* _RECORDS SHOWN_:
=== Section Start ===

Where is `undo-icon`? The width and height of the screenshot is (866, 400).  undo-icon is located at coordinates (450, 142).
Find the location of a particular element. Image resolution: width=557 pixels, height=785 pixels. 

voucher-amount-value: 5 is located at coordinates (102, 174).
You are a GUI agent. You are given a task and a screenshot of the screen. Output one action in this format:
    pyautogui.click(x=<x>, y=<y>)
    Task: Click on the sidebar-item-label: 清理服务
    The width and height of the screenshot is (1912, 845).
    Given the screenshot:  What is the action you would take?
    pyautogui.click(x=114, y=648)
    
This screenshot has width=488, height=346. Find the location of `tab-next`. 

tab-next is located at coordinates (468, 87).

=== Section End ===
=== Section Start ===

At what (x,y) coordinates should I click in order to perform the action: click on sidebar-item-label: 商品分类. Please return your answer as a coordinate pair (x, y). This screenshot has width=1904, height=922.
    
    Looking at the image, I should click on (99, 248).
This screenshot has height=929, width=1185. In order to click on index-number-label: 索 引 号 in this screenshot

=== Section End ===

* _TRY IT_: Copy the rows verbatim, from the line containing "Find the location of a" through the line containing "tab-next is located at coordinates (468, 87).".

* _THE ANSWER_:
Find the location of a particular element. Image resolution: width=557 pixels, height=785 pixels. 

voucher-amount-value: 5 is located at coordinates (102, 174).
You are a GUI agent. You are given a task and a screenshot of the screen. Output one action in this format:
    pyautogui.click(x=<x>, y=<y>)
    Task: Click on the sidebar-item-label: 清理服务
    The width and height of the screenshot is (1912, 845).
    Given the screenshot:  What is the action you would take?
    pyautogui.click(x=114, y=648)
    
This screenshot has width=488, height=346. Find the location of `tab-next`. 

tab-next is located at coordinates (468, 87).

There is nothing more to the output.